### DOCUMENTO FUENTE
He perdido la cuenta de
las veces que he leído La Ilíada. No recuerdo cuándo lo
compré, pero la edición es de 1972 y supongo que sería en
aquellos años. Se trata de un ejemplar de bolsillo de Editorial
Juventud, roto y desgastado por todas partes. En su portada figura
la famosa escena del caballo de madera conducido por los teucros
sitiados al interior de la ciudad, algo que parece indicar que el
autor de la ilustración no había leído el libro. Son muchos los
que ignoran que ese episodio no es narrado en La Ilíada (ni
siquiera en su continuación La Odisea), sino en La Eneida
de Virgilio, escrita ocho siglos después. Así y todo, sigue siendo
una inagotable fuente de sensaciones. Cuenta Plutarco que Alejandro
Magno la aprendió de memoria, algo difícil de creer dada su
extensión. No puede sorprender, en cambio, que sea libro de
cabecera de muchos aficionados a la buena literatura. Soy uno de los
miles de lectores que disfrutó en la década de los 80 con la
trilogía de Tolkien El Señor de los Anillos, considerada
por muchos como una de las cumbres de la novela fantástica.

### Datos de ubicación de palabras y elementos
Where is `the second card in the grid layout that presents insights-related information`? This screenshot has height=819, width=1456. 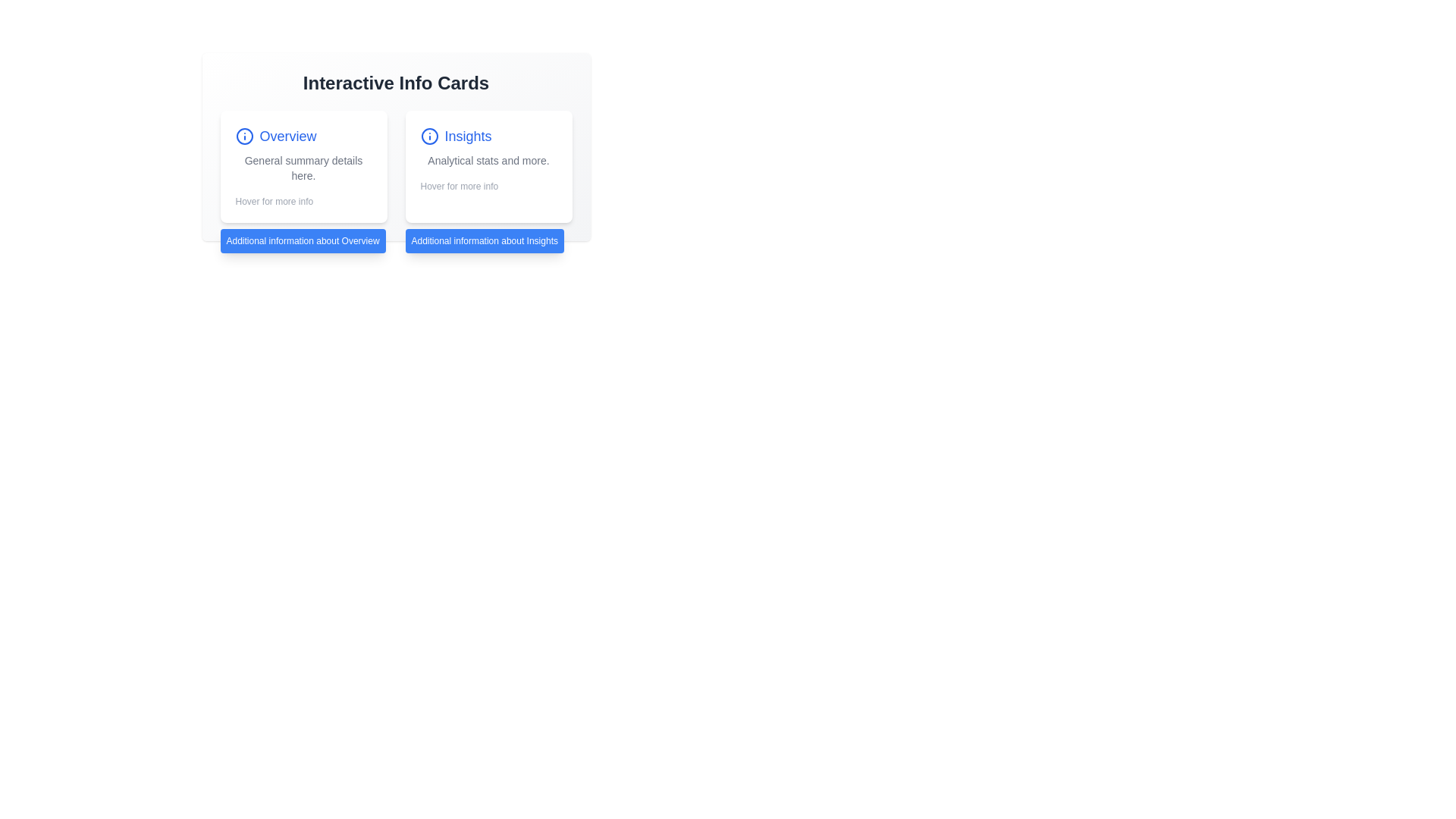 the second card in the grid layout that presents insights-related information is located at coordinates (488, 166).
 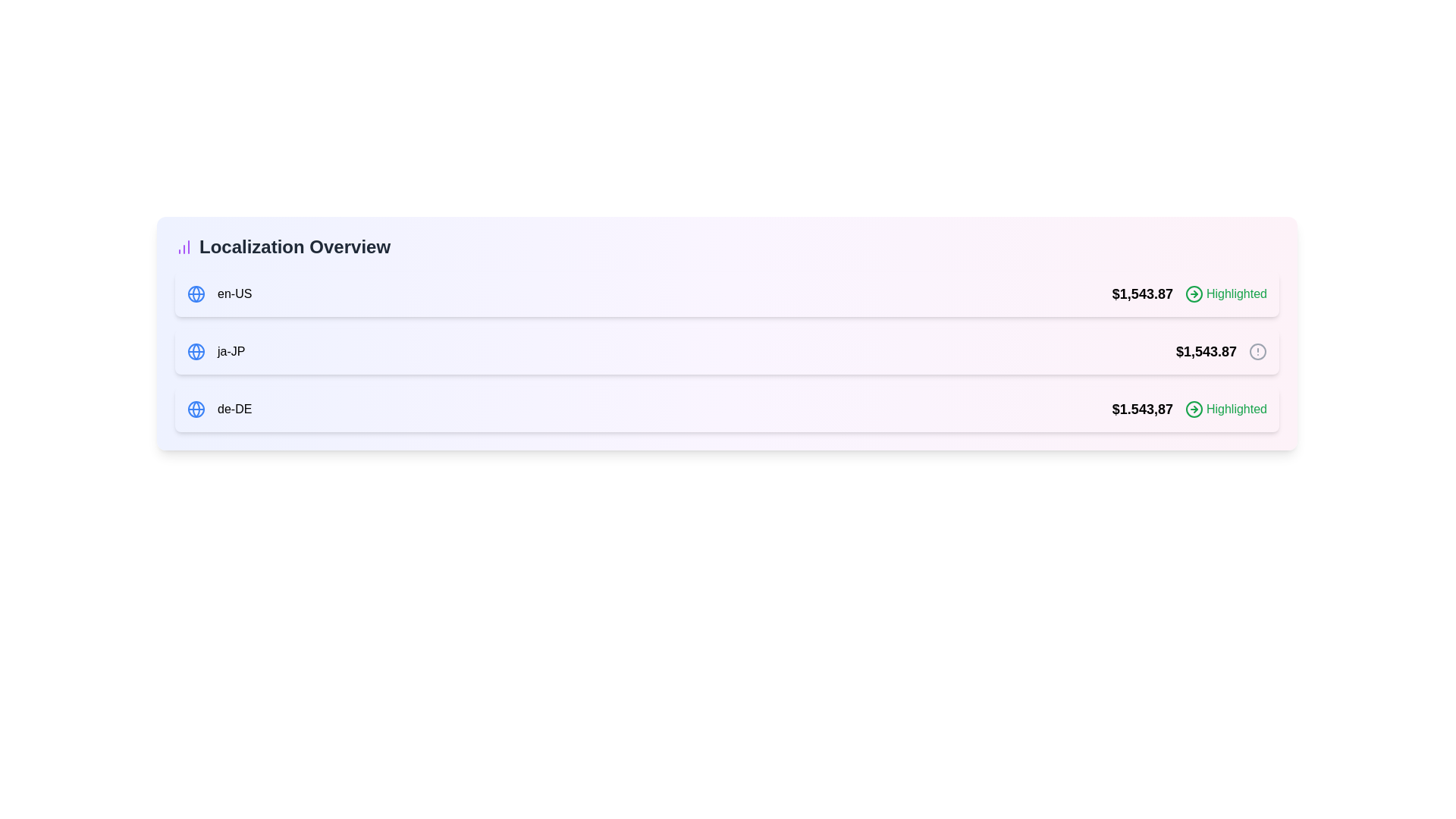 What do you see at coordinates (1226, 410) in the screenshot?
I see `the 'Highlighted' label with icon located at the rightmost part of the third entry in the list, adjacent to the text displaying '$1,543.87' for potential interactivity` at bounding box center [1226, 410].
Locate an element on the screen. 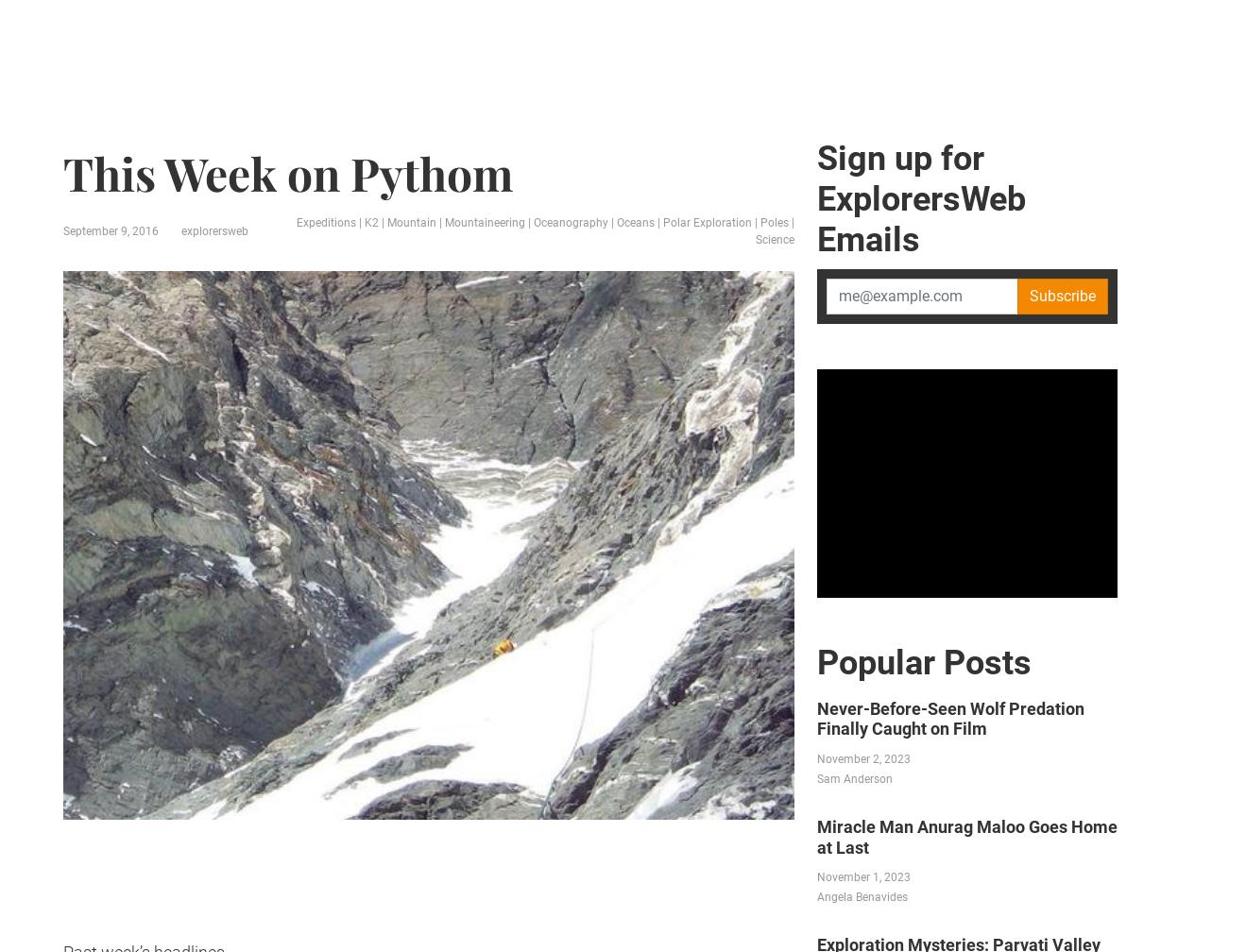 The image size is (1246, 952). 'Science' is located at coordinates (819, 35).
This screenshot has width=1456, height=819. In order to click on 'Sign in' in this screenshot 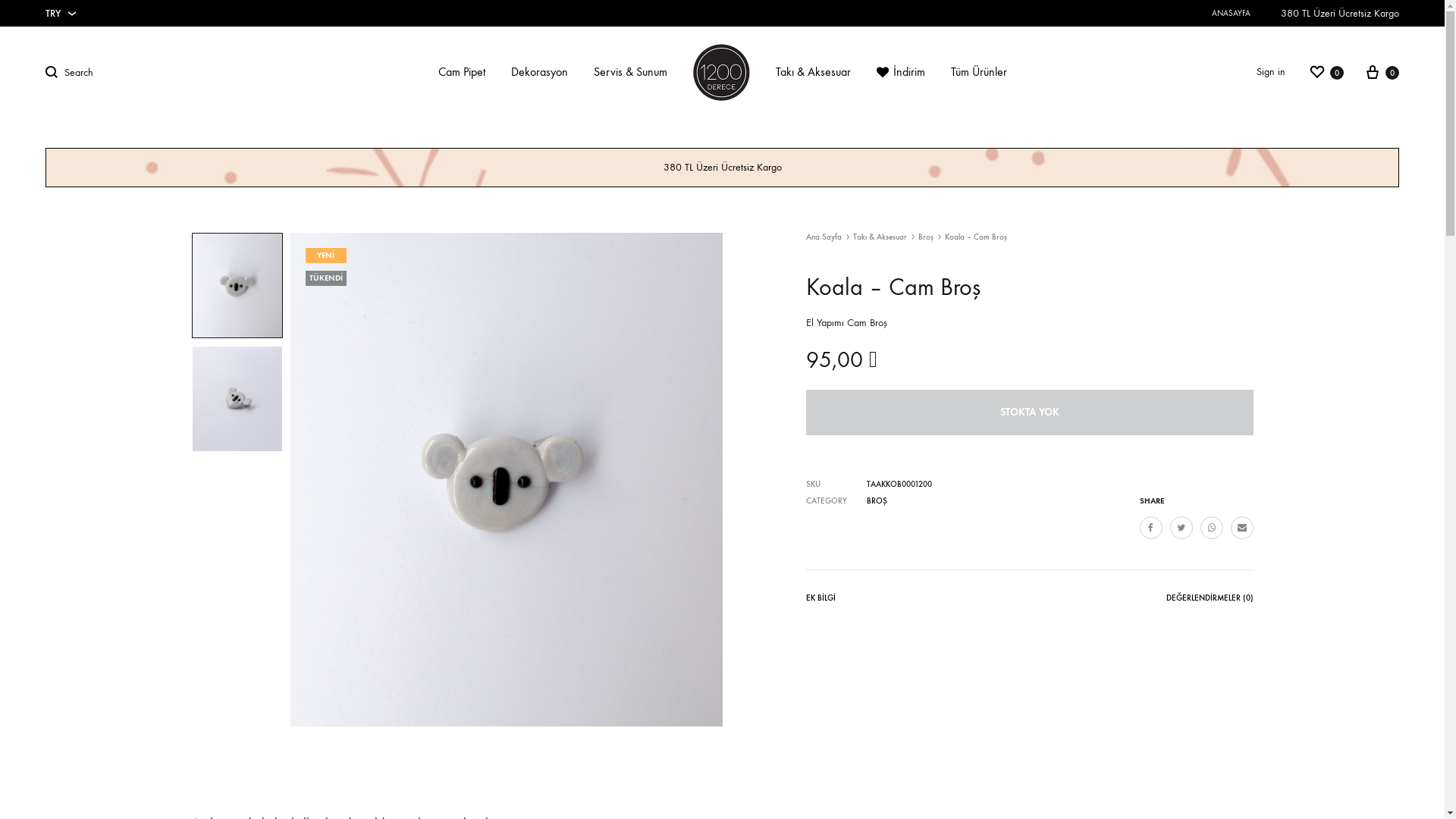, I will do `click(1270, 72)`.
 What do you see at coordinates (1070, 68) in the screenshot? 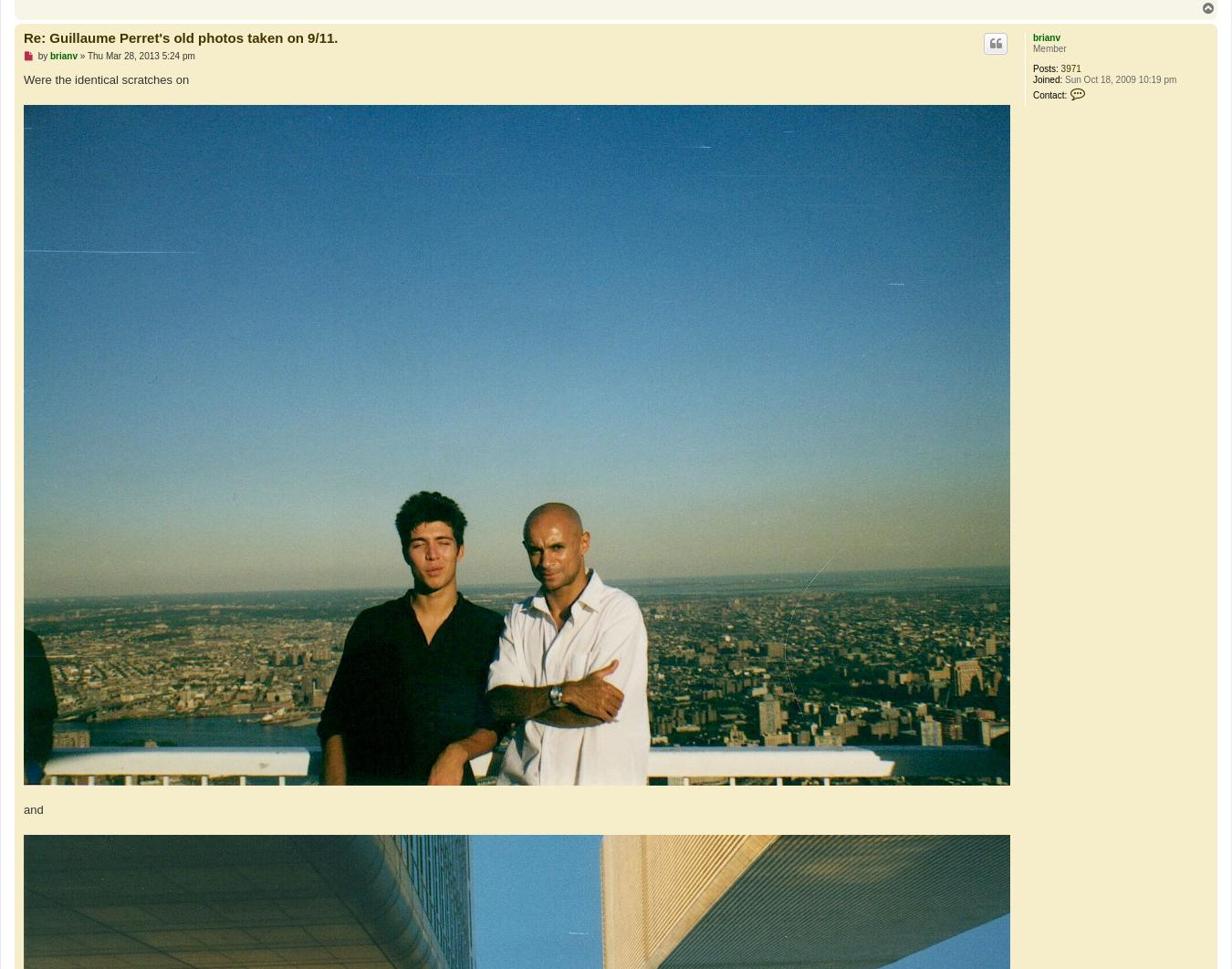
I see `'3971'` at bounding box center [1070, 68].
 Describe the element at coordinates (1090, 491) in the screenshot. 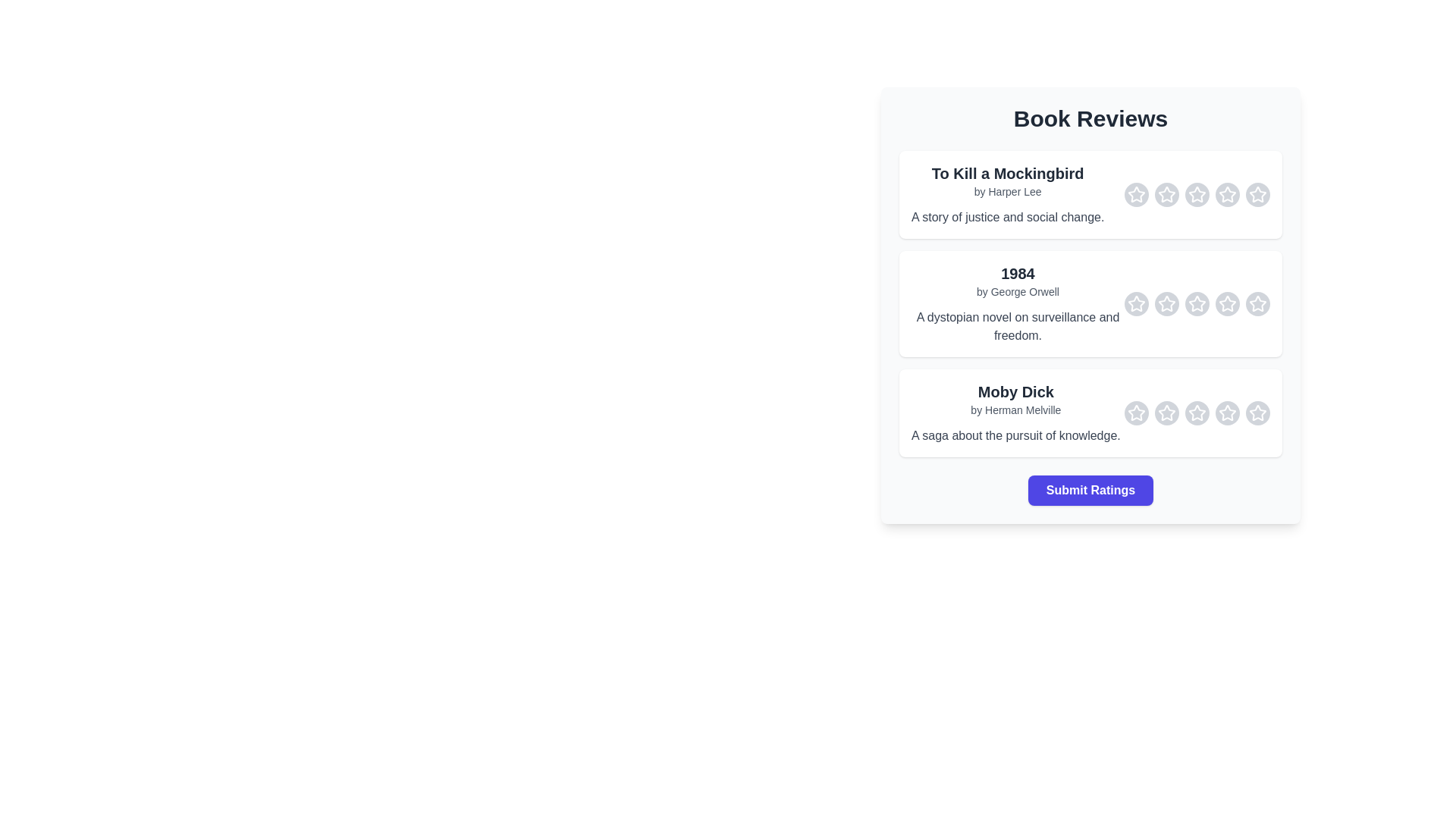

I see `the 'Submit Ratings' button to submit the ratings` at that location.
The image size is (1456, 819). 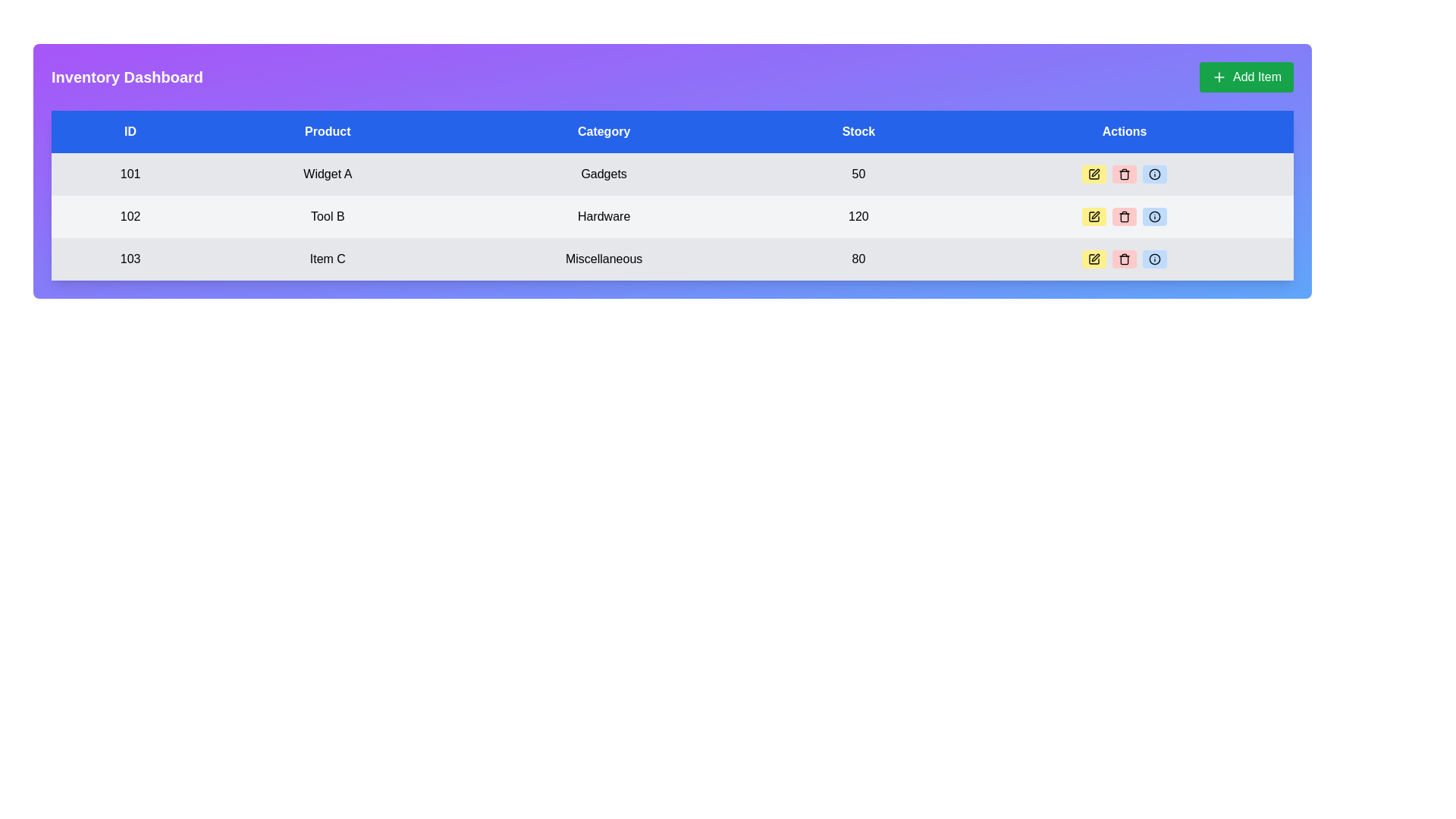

### TAREAS POR REALIZAR
A - Responda estas preguntas a partir del texto sobre La Ilíada:
(i) ¿De qué año es la edición del ejemplar descrito?
(ii) ¿En qué obra, y de qué autor, se narra el episodio del caballo de madera?
(iii) Según Plutarco, ¿qué hizo Alejandro Magno con La Ilíada?
B - Según el texto sobre La Ilíada, ¿por qué parece que el autor de la ilustración de la portada no había leído el libro?

### RESULTADOS EN ORDEN
A -
(i) La edición es de 1972.
(ii) Se narra en La Eneida, de Virgilio.
(iii) La aprendió de memoria.

B - La portada muestra la escena del caballo de madera conducido por los teucros al interior de la ciudad. Ese episodio no se narra en La Ilíada ni en La Odisea, sino en La Eneida de Virgilio, escrita ocho siglos después.